## [PROMPT]
Write out the lines of the listing below, from the line that contains "The height and width of the screenshot is (239, 356)." through the final line of the listing, both included.
═══
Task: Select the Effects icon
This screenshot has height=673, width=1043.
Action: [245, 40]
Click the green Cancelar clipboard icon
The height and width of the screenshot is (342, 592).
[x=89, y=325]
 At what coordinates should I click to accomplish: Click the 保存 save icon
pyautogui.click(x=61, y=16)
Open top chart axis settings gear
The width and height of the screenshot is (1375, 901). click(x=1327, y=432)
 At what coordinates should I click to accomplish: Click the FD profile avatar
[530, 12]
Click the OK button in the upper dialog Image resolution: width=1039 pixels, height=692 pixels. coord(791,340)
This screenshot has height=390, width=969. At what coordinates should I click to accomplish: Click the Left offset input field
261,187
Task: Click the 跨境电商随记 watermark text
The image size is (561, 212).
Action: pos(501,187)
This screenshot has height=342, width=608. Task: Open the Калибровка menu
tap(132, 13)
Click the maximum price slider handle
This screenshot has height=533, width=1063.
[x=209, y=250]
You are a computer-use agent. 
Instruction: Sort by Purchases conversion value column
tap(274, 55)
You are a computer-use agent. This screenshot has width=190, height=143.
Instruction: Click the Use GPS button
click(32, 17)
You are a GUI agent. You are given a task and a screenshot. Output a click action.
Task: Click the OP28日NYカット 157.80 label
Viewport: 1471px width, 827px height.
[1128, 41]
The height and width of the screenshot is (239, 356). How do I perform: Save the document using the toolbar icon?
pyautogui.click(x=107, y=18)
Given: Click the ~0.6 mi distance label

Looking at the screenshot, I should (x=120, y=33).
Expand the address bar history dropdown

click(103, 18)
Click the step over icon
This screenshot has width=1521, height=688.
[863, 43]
═══
## [WORKED ANSWER]
The height and width of the screenshot is (239, 356). How do I perform: Save the document using the toolbar icon?
pyautogui.click(x=107, y=18)
Given: Click the ~0.6 mi distance label

Looking at the screenshot, I should (x=120, y=33).
Expand the address bar history dropdown

click(103, 18)
Click the step over icon
This screenshot has width=1521, height=688.
[863, 43]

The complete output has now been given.